True.  We could land this and incrementally improve it later.  If we
want to do that, I'd suggest

 - Put all of our ideas for improving the pass, including the one
   already documented in the code, to the file header comment.

 - Remove the suggestions for future work from the "if consumed in more
   than one block, ignore." comment.

>>> This helps reduce register usage in cases where the backend driver
>>> cannot lower the load_const to a uniform.
>>
>> The trade off is that now you might not be able to hide the latency of
>> the load.  I tried this on i965, and the results (below) support this
>> idea a bit.  If you have a structured backend IR, this seems like a
>> thing better done there... like, if you can't register allocate without
>> spilling, try moving the load.  But that's really just a scheduling
>> heuristic.  Hmm...
> 
> iirc, i965 had some clever load_const lower passes so all the threads
> in a warp could share the same load_const (iirc?  I might not have
> that description quite right)..  so I wasn't expecting this to be
> useful to i965 (but if it is, then, bonus!).  For me I can *almost*
> always lower load_const to uniform, so in the common cases it hasn't
> been a problem.  The exceptions are cases where an alu instruction
> consume >1 const (but those get optimized away) or a const plus
> uniform, or things like ssbo/image store.  (I noticed the register
> usage blowing up thing looking at some deqp tests like
> dEQP-GLES31.functional.ssbo.layout.2_level_array.shared.vec4 ;-))

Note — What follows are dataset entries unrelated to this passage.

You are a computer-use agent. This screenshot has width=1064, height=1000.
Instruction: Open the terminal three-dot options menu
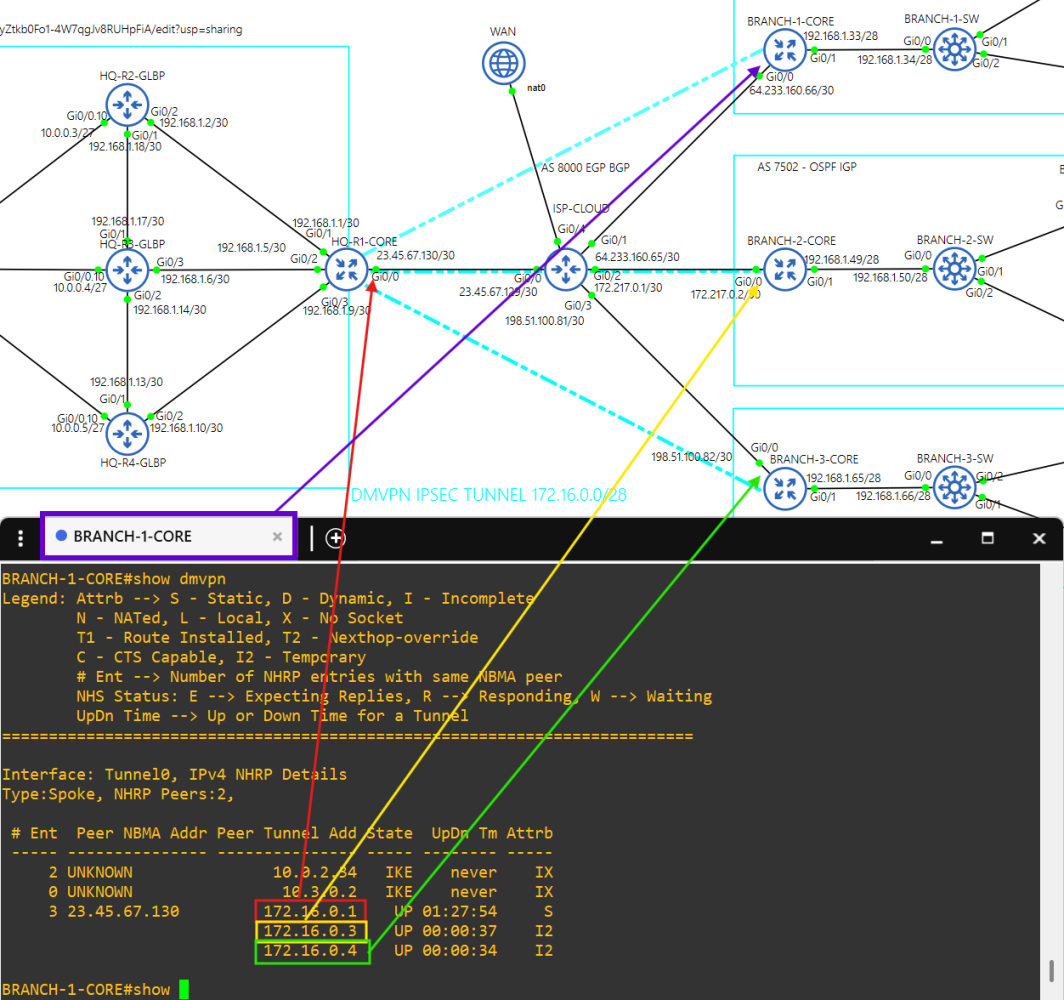tap(20, 538)
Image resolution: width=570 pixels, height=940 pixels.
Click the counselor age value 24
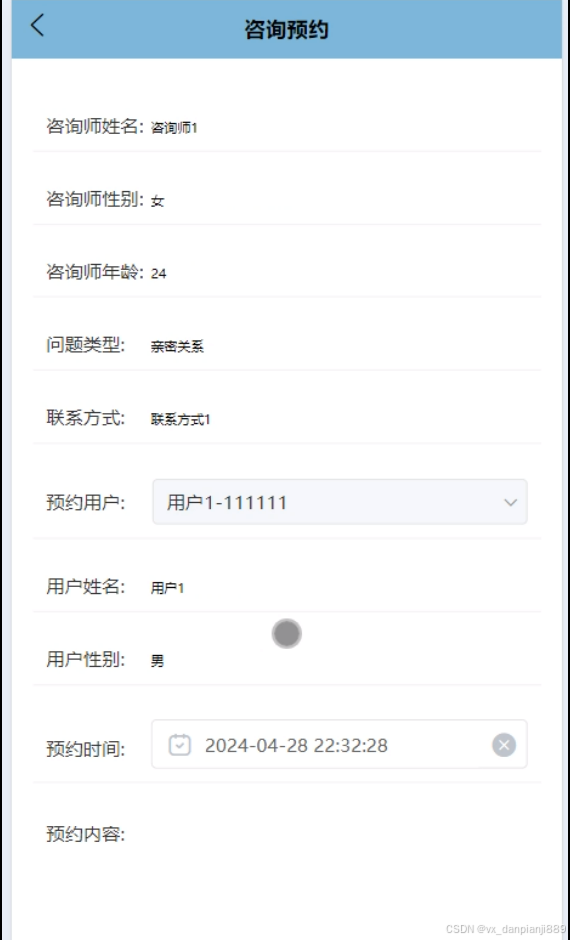point(159,274)
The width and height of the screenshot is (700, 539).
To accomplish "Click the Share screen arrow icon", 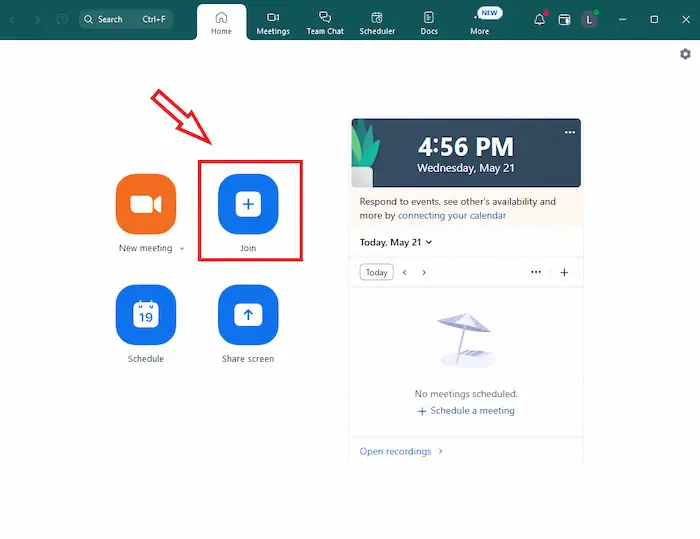I will point(248,315).
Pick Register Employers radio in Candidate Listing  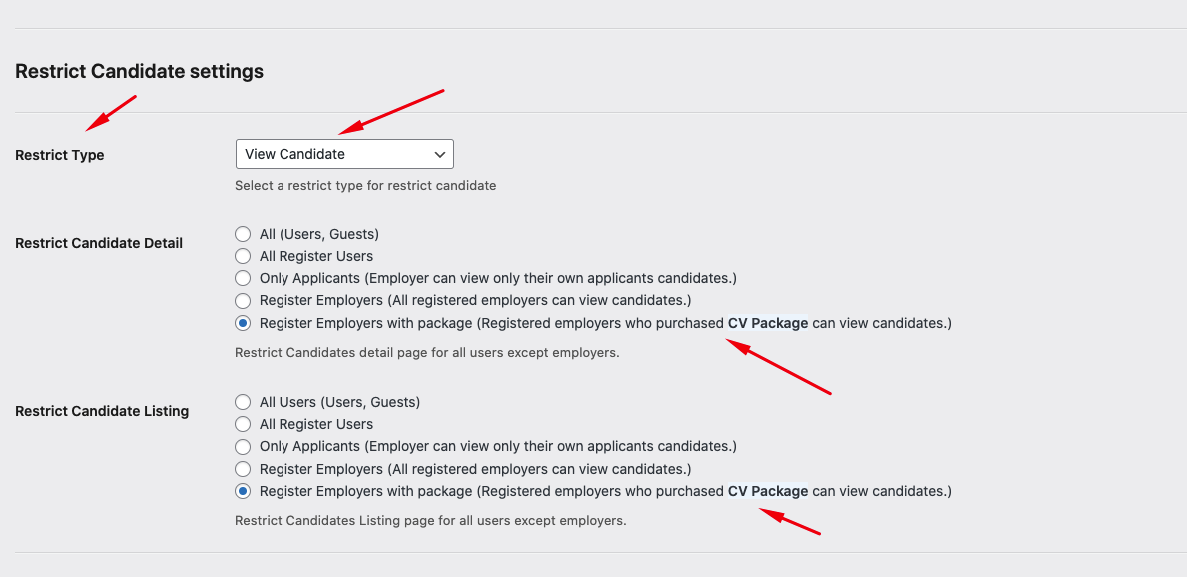click(x=243, y=469)
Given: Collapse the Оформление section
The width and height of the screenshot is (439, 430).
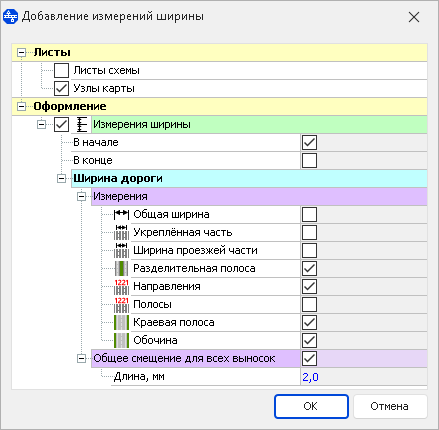Looking at the screenshot, I should click(x=21, y=106).
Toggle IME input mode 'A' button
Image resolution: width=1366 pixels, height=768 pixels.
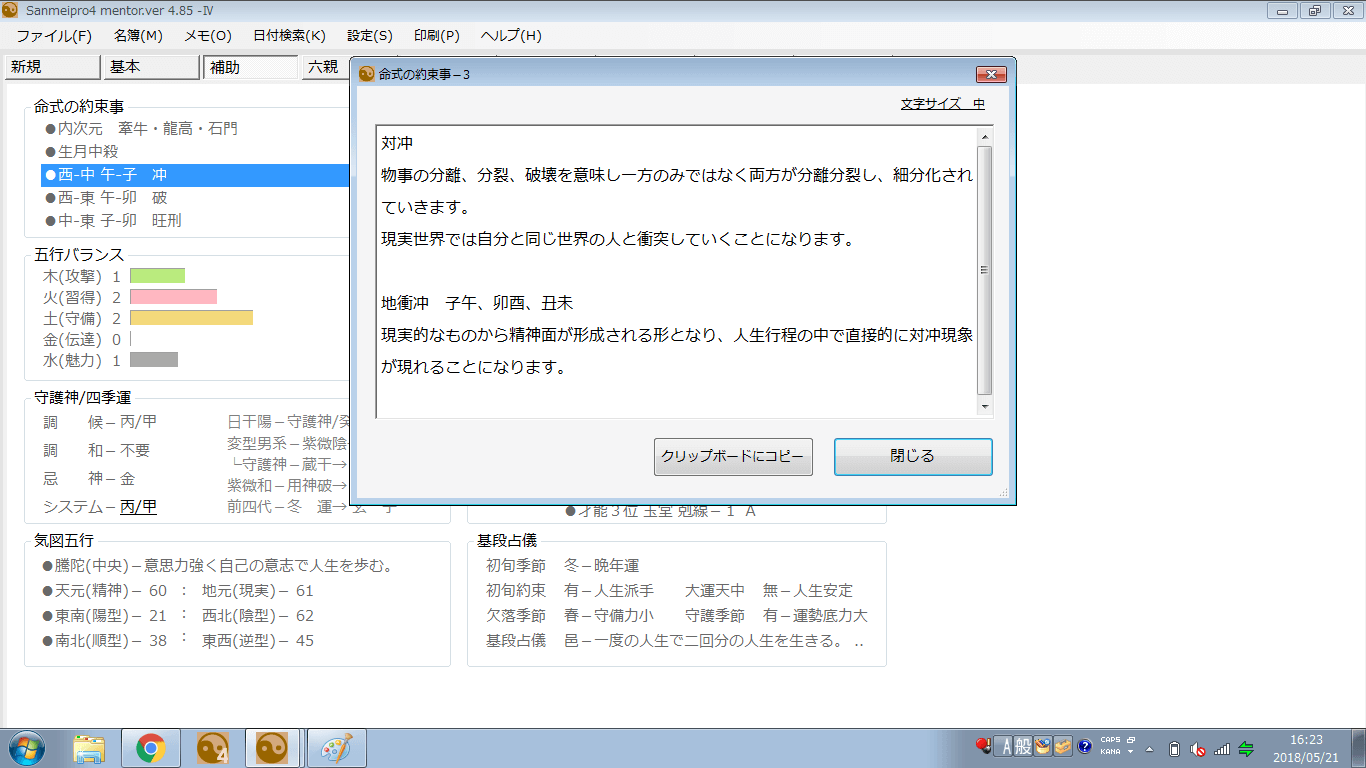point(1004,746)
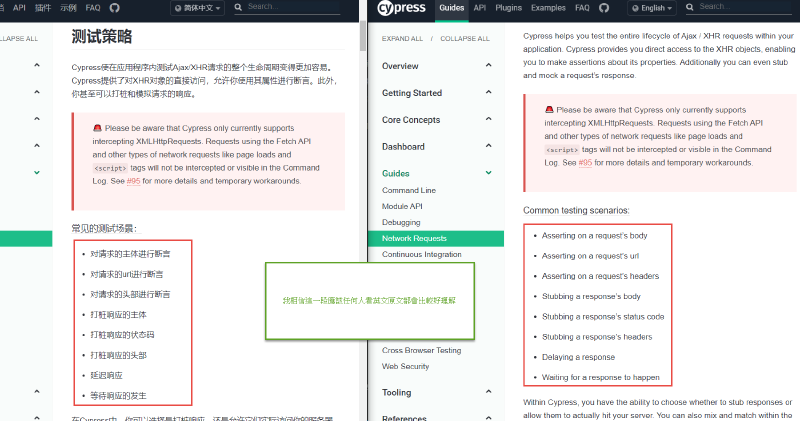This screenshot has width=800, height=421.
Task: Expand the Tooling sidebar section
Action: pos(489,393)
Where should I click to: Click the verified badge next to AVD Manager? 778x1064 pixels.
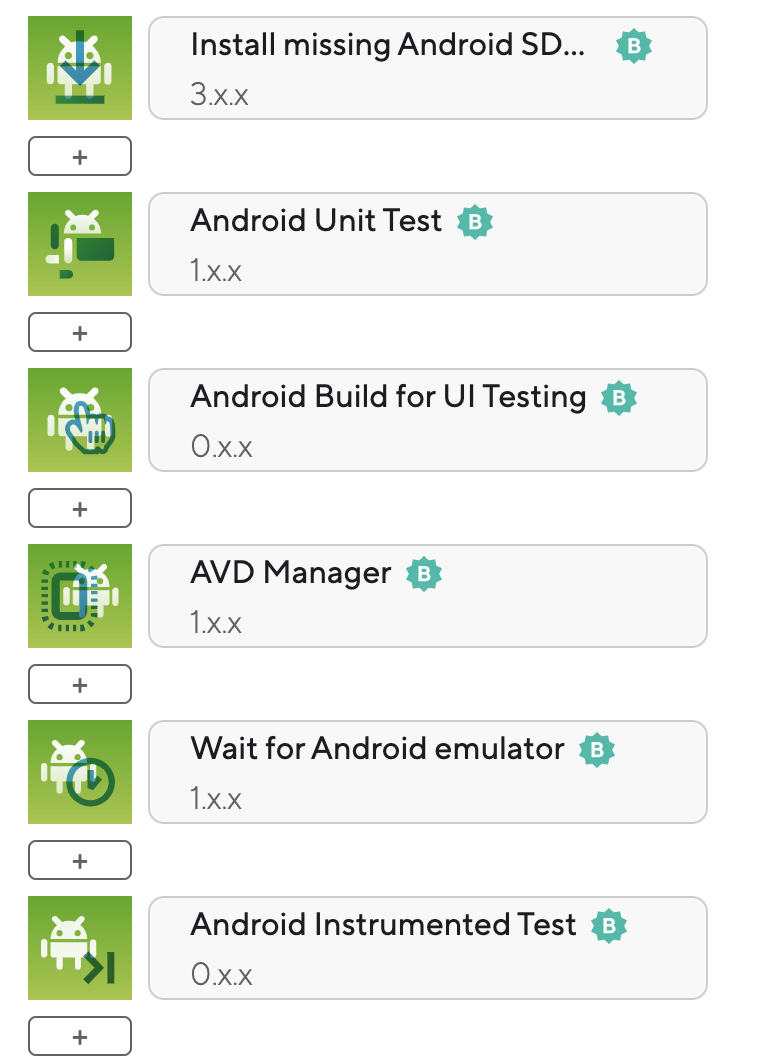pos(424,574)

There are some optimizations for loading constants in the vec4 backend.
There is some code to lower arrays of constants to uniforms.  Uniforms
are already shared within the SIMD group.  I don't know of anything
other than that, but that's doesn't mean such a thing doesn't exist.

Also... at what point do you call this pass?  Here's what I did for
i965... basically called it as late as I thought was possible:

diff --git a/src/intel/compiler/brw_nir.c b/src/intel/compiler/brw_nir.c
index dfeea73b06a..2209d6142b3 100644
--- a/src/intel/compiler/brw_nir.c
+++ b/src/intel/compiler/brw_nir.c
@@ -795,6 +795,8 @@ brw_postprocess_nir(nir_shader *nir, const struct
brw_compiler *compiler,
    if (devinfo->gen <= 5)
       brw_nir_analyze_boolean_resolves(nir);

+   nir_move_load_const(nir);
+
    nir_sweep(nir);

    if (unlikely(debug_enabled)) {

Now that the full shader-db run is done, it seems to have some odd
effects on vec4 shaders, so I'll probably tweak this a bit.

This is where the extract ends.